Probe-Geometry Alignment: Erasing the Cross-Sequence Memorization Signature Below Chance

Recent attacks show that behavioural unlearning of large language models leaves internal traces recoverable by adversarial probes. We characterise where this retention lives and show it can be surgically removed without measurable capability cost. Our central protocol is a leave-one-out cross-sequence probe that tests whether a memorisation signature generalises across held-out sequences. The signature is real and consistent across scale: memorisation-specific gaps of +0.32, +0.19, +0.30 on Pythia-70M, GPT-2 medium, and Mistral-7B; on Pythia-70M, the random-initialisation control collapses to -0.04 at the deepest layer where the pretrained signature peaks. The probe direction is causally separable from recall -- projecting it out collapses the signature locally (+0.44 -> -0.19) while behavioural recall barely changes -- and a probe trained on naturally memorised content does not classify fine-tuning-injected secrets, marking two representationally distinct regimes. We then introduce probe-geometry alignment (PGA), a surgical erasure that aligns activations along the probe's live readout direction at each depth. PGA drives the cross-sequence probe below random chance at all four scales tested (toy depth-4: 0.17; Pythia-70M: 0.07; Mistral-7B: 0.45; GPT-2 medium: 0.06 via MD-PGA k=2) and remains robust to six adversarial probe variants. Against a re-fitting attacker who trains a fresh probe on PGA-treated activations, we extend PGA adversarially, defeating the re-fit probe at every memorisation-relevant depth while preserving five zero-shot capability benchmarks within 2.8 percentage points per task (mean Δacc = +0.2pp). The cross-sequence signature is a real, causally separable, regime-specific property of pretrained representations -- removable below chance with a single rank-one intervention per depth at no measurable capability cost.

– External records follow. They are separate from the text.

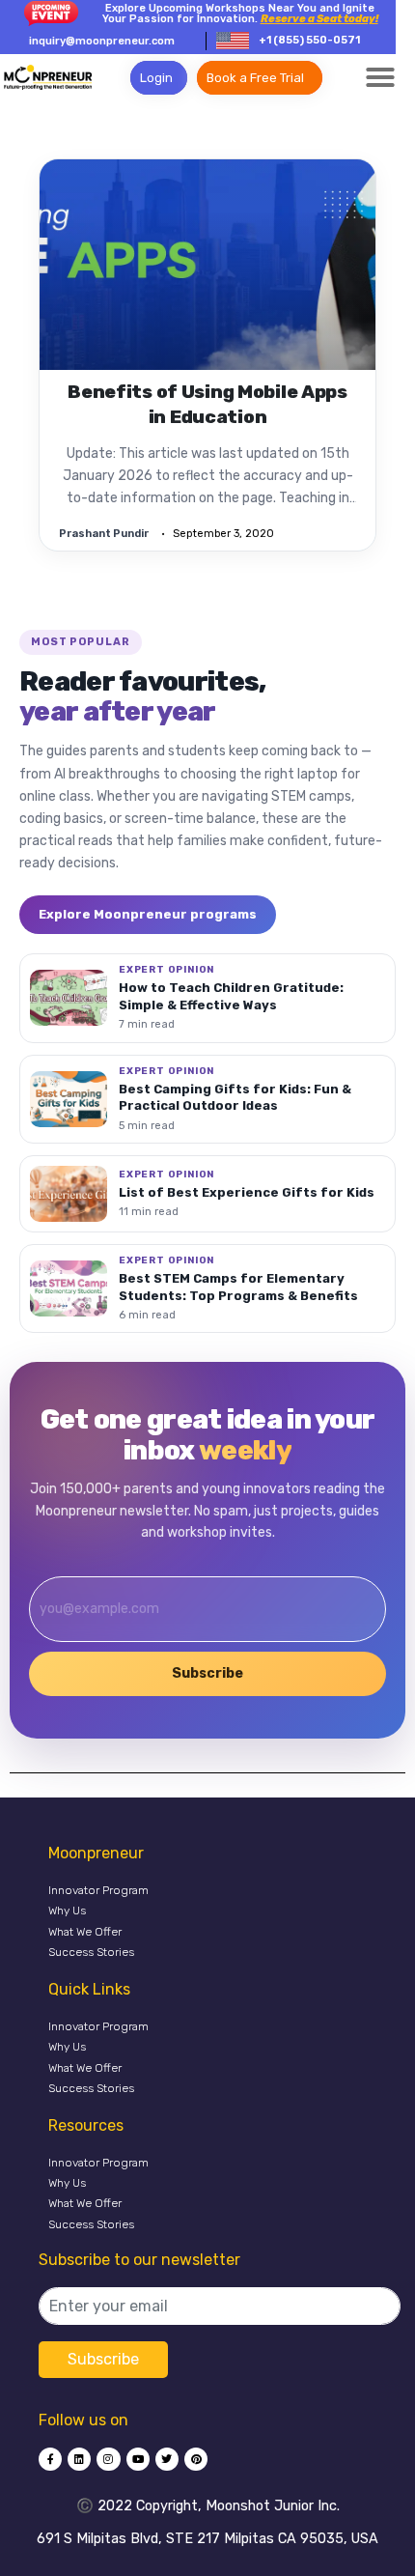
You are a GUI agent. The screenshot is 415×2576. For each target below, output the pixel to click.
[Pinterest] (196, 2459)
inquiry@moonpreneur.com (102, 41)
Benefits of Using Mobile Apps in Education (207, 405)
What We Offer (85, 1932)
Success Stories (91, 1952)
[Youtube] (138, 2459)
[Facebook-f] (50, 2459)
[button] (380, 77)
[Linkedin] (79, 2459)
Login (156, 78)
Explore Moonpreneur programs (148, 914)
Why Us (67, 1910)
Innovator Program (98, 1890)
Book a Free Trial (255, 78)
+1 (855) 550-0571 (309, 40)
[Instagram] (108, 2459)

翻译：最新攻击表明，对大型语言模型的行为遗忘会在内部留下可被对抗性探针恢复的痕迹。我们刻画了这些记忆痕迹的留存位置，并证明可在不造成可测量能力损失的前提下对其进行精准移除。核心方案是采用留一法跨序列探针，检测记忆化特征是否泛化至未参与训练的序列。该特征真实存在且跨规模一致：在Pythia-70M、GPT-2-Mid和Mistral-7B上，记忆化特定间隔分别为+0.32、+0.19和+0.30；在Pythia-70M最深层（预训练特征峰值处），随机初始化对照组降至-0.04。探针方向与记忆召回具有因果可分性——投影消除该方向后，局部特征从+0.44骤降至-0.19，而行为召回几乎不变；且基于自然记忆内容训练的探针无法分类微调注入的秘密，揭示了两个表征分离的机制。我们进而提出探针-几何对齐（PGA）方法，通过在各深度沿探针实时读取方向对齐激活值实现精准擦除。PGA在所有四个测试规模下均将跨序列探针性能压至随机水平以下（玩具模型深度4:0.17；Pythia-70M:0.07；Mistral-7B:0.45；GPT-2-Mid通过MD-PGA（k=2）达0.06），且对六种对抗性探针变体保持鲁棒。针对利用PGA处理后的激活值重新训练探针的重拟合攻击者，我们通过对抗性扩展PGA，在记忆相关所有深度击败重拟合探针，同时将五个零样本能力基准维持在每任务2.8个百分点以内（平均准确率变化Δacc=+0.2pp）。跨序列特征作为预训练表征的真实、因果可分离且机制特定的属性，可通过每深度单一次秩干预被擦除至随机水平以下，且不造成可测量的能力损失。